§ ACTIVITY
Keep every character as it is and output all of the records.

Stored data entries
○ ○ ○ ○ ○ ○ ○

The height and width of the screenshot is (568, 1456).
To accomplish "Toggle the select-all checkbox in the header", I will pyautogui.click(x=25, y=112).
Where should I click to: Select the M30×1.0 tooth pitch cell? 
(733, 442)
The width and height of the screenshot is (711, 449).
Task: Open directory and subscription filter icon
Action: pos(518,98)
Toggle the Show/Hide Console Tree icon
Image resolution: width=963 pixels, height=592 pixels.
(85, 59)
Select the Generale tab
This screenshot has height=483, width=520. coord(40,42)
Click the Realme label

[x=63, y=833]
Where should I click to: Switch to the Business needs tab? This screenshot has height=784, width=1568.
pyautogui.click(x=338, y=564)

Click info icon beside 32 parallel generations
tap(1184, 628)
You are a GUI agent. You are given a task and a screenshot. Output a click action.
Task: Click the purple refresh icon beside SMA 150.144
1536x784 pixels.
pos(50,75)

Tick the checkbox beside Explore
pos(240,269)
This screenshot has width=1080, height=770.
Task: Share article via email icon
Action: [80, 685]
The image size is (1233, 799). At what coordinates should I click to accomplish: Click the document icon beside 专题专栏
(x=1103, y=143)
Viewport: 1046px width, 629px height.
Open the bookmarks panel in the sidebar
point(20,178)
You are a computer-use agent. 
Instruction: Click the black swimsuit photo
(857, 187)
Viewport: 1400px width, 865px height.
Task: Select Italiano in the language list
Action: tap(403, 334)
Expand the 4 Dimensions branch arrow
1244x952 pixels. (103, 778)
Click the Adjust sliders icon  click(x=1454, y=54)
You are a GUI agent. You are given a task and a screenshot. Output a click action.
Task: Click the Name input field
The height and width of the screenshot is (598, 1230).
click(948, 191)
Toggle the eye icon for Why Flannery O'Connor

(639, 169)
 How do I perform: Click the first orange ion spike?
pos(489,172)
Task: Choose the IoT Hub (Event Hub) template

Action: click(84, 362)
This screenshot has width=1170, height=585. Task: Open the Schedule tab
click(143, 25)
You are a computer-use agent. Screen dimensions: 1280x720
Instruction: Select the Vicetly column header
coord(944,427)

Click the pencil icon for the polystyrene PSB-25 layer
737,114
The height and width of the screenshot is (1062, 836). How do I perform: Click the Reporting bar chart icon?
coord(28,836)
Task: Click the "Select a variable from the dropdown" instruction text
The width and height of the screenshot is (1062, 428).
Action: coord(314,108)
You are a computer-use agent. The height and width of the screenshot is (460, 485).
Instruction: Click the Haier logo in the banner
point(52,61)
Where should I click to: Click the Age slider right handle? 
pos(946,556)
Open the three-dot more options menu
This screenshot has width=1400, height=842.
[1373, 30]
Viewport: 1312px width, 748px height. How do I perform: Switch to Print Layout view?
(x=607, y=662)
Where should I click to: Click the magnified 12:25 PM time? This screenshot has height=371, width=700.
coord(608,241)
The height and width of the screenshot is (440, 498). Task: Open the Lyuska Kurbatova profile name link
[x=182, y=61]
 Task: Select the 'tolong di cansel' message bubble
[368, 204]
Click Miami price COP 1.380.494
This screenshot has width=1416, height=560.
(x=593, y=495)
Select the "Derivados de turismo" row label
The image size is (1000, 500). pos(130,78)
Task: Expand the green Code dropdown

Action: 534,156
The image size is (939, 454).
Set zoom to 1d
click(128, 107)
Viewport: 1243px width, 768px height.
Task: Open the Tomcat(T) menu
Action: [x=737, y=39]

○ ○ ○ ○ ○ ○ ○

§ YOUR RESPONSE
The height and width of the screenshot is (568, 1456).
To accomplish "Toggle the select-all checkbox in the header", I will pyautogui.click(x=25, y=112).
Where should I click to: Select the M30×1.0 tooth pitch cell? 
(733, 442)
The width and height of the screenshot is (711, 449).
Task: Open directory and subscription filter icon
Action: pos(518,98)
Toggle the Show/Hide Console Tree icon
Image resolution: width=963 pixels, height=592 pixels.
(85, 59)
Select the Generale tab
This screenshot has height=483, width=520. coord(40,42)
Click the Realme label

[x=63, y=833]
Where should I click to: Switch to the Business needs tab? This screenshot has height=784, width=1568.
pyautogui.click(x=338, y=564)

Click info icon beside 32 parallel generations
tap(1184, 628)
You are a GUI agent. You are given a task and a screenshot. Output a click action.
Task: Click the purple refresh icon beside SMA 150.144
1536x784 pixels.
pos(50,75)

Tick the checkbox beside Explore
pos(240,269)
This screenshot has width=1080, height=770.
Task: Share article via email icon
Action: [80, 685]
The image size is (1233, 799). At what coordinates should I click to accomplish: Click the document icon beside 专题专栏
(x=1103, y=143)
Viewport: 1046px width, 629px height.
Open the bookmarks panel in the sidebar
point(20,178)
You are a computer-use agent. 
Instruction: Click the black swimsuit photo
(857, 187)
Viewport: 1400px width, 865px height.
Task: Select Italiano in the language list
Action: tap(403, 334)
Expand the 4 Dimensions branch arrow
1244x952 pixels. (103, 778)
Click the Adjust sliders icon  click(x=1454, y=54)
You are a GUI agent. You are given a task and a screenshot. Output a click action.
Task: Click the Name input field
The height and width of the screenshot is (598, 1230).
click(948, 191)
Toggle the eye icon for Why Flannery O'Connor

(639, 169)
 How do I perform: Click the first orange ion spike?
pos(489,172)
Task: Choose the IoT Hub (Event Hub) template

Action: click(84, 362)
This screenshot has width=1170, height=585. Task: Open the Schedule tab
click(143, 25)
You are a computer-use agent. Screen dimensions: 1280x720
Instruction: Select the Vicetly column header
coord(944,427)

Click the pencil icon for the polystyrene PSB-25 layer
737,114
The height and width of the screenshot is (1062, 836). How do I perform: Click the Reporting bar chart icon?
coord(28,836)
Task: Click the "Select a variable from the dropdown" instruction text
The width and height of the screenshot is (1062, 428).
Action: coord(314,108)
You are a computer-use agent. The height and width of the screenshot is (460, 485).
Instruction: Click the Haier logo in the banner
point(52,61)
Where should I click to: Click the Age slider right handle? 
pos(946,556)
Open the three-dot more options menu
This screenshot has width=1400, height=842.
[1373, 30]
Viewport: 1312px width, 748px height. How do I perform: Switch to Print Layout view?
(x=607, y=662)
Where should I click to: Click the magnified 12:25 PM time? This screenshot has height=371, width=700.
coord(608,241)
The height and width of the screenshot is (440, 498). Task: Open the Lyuska Kurbatova profile name link
[x=182, y=61]
 Task: Select the 'tolong di cansel' message bubble
[368, 204]
Click Miami price COP 1.380.494
This screenshot has width=1416, height=560.
(x=593, y=495)
Select the "Derivados de turismo" row label
The image size is (1000, 500). pos(130,78)
Task: Expand the green Code dropdown

Action: 534,156
The image size is (939, 454).
Set zoom to 1d
click(128, 107)
Viewport: 1243px width, 768px height.
Task: Open the Tomcat(T) menu
Action: [x=737, y=39]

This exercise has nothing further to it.